Sharing your script. There's something private about the imaginal register; speaking it out loud too soon often deflates it. Keep it on the page for at least the first cycle.
Adaptations
Voice-record adaptation: if writing is hard, talk it out into a voice memo. Same rules apply — speak in past or present tense, engage all senses, include other people.
Visual-thinker adaptation: pair scripting with one image per session. After writing, find or sketch one picture that captures the scene. The pairing deepens both.
Short-attention adaptation: 5-minute scripts daily can replace 30-minute scripts weekly. The body integrates either way.
Trauma-informed adaptation: if vivid future-imagination triggers grief about the present, pause. Scripting works best when the body is regulated. Stabilize first; script second.
Aftercare
After a session, get up and move. Walk, stretch, drink water. The imaginal state is a kind of half-trance; movement re-grounds you.
Don't immediately try to make the script happen. The practice is the work; outcomes follow in their own time. Returning to your day from the script as if you've just had a real conversation with the future tends to produce better results than turning it into a to-do list.
Notice what surfaces in the days after. Scripts often produce vivid dreams, unexpected memories, sudden clarity about a decision you'd been delaying. Treat these as part of the practice's effect, not as separate.
FAQ
Should I script every day or weekly?
Both work. Daily 5-15 minute scripts build momentum quickly but can feel forced. Weekly 30-60 minute deep sessions allow more atmospheric writing but require remembering to do them. Many practitioners do a longer weekly session plus brief daily check-ins. Pick what you'll actually sustain.
How long should each script be?
300-1000 words per session is a good range. Shorter than that often skims the surface; longer can become exhausting and reduce the felt-sense quality. The aim is depth, not volume.
Should I script the same desire repeatedly or different ones?

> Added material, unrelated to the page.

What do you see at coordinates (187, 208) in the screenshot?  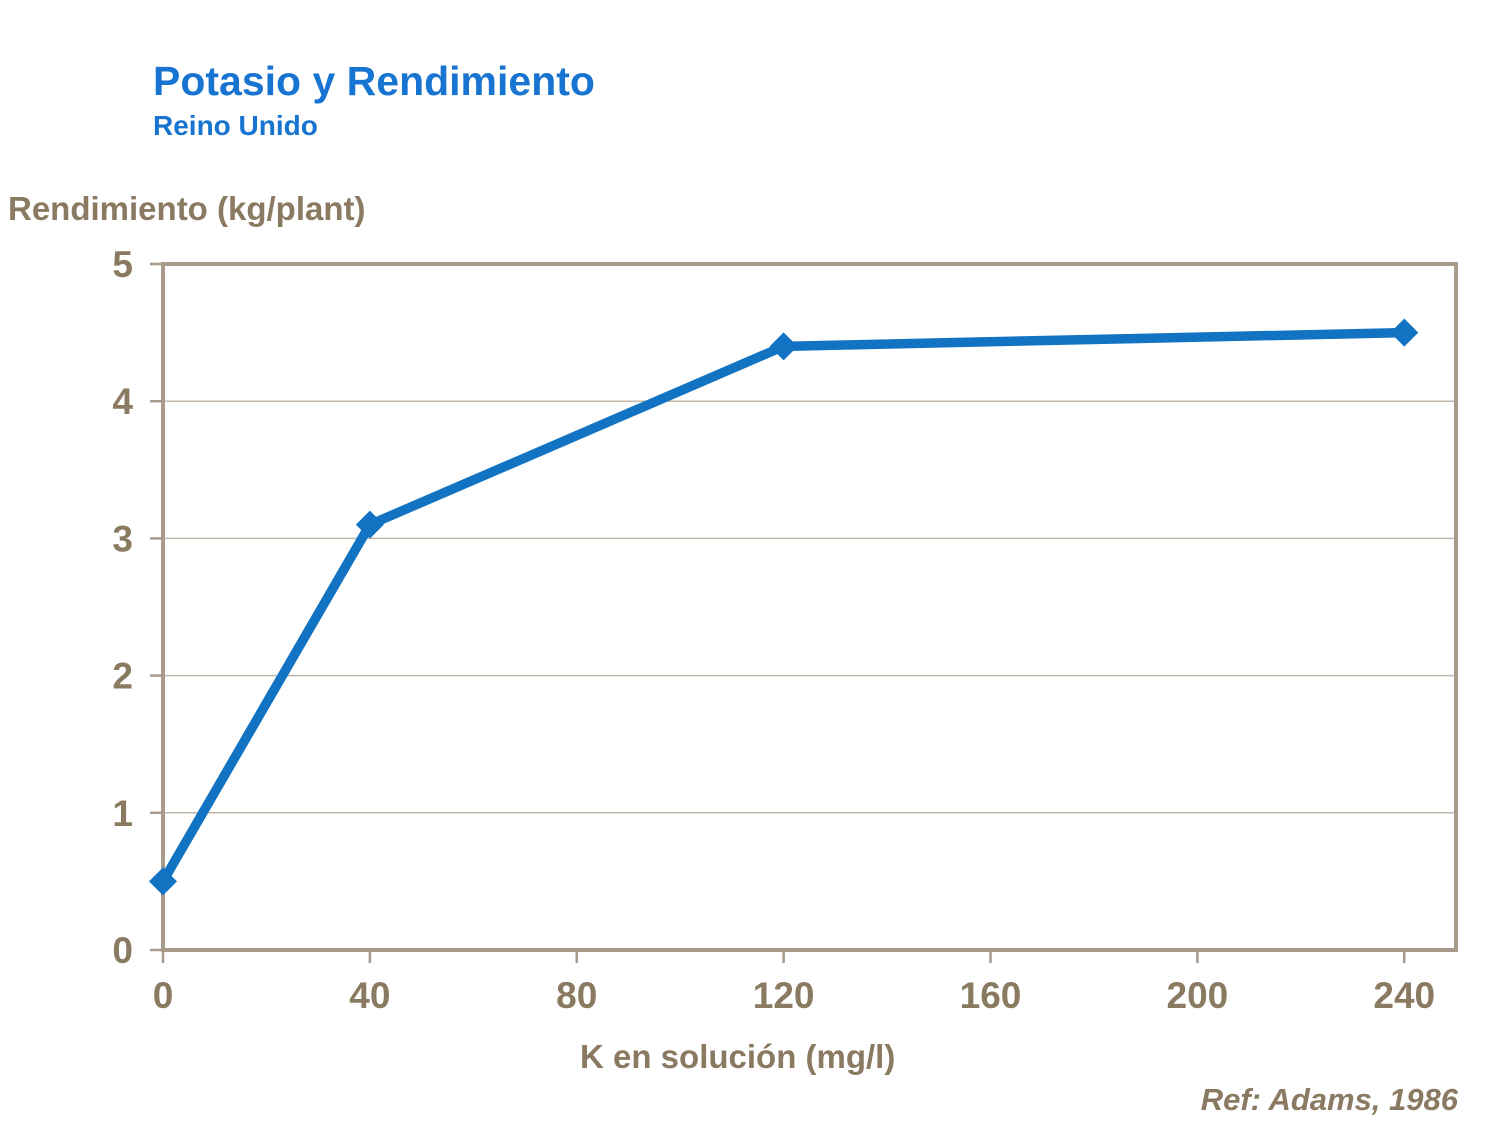 I see `y-axis-label: Rendimiento (kg/plant)` at bounding box center [187, 208].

For one desire, returning to it across many sessions and layering detail is more powerful than scripting once and moving on. You can hold one or two primary desires across a season; trying to script ten different things weekly dilutes attention.
What if I notice I don't actually want what I'm scripting?
Honor that. Scripting often surfaces this exact realization, and it's one of the practice's gifts. Stop scripting that desire. Sit with what surfaced. Often a more honest desire emerges within a few days.
Can I share my scripts with my therapist or a friend?
Once a cycle has matured (usually 4-8 weeks of regular scripting), sharing carefully chosen excerpts with someone you trust can help integrate insight. Sharing the raw act of scripting too early — especially with skeptical people — tends to deflate the imaginal state. Protect the early stage of the practice.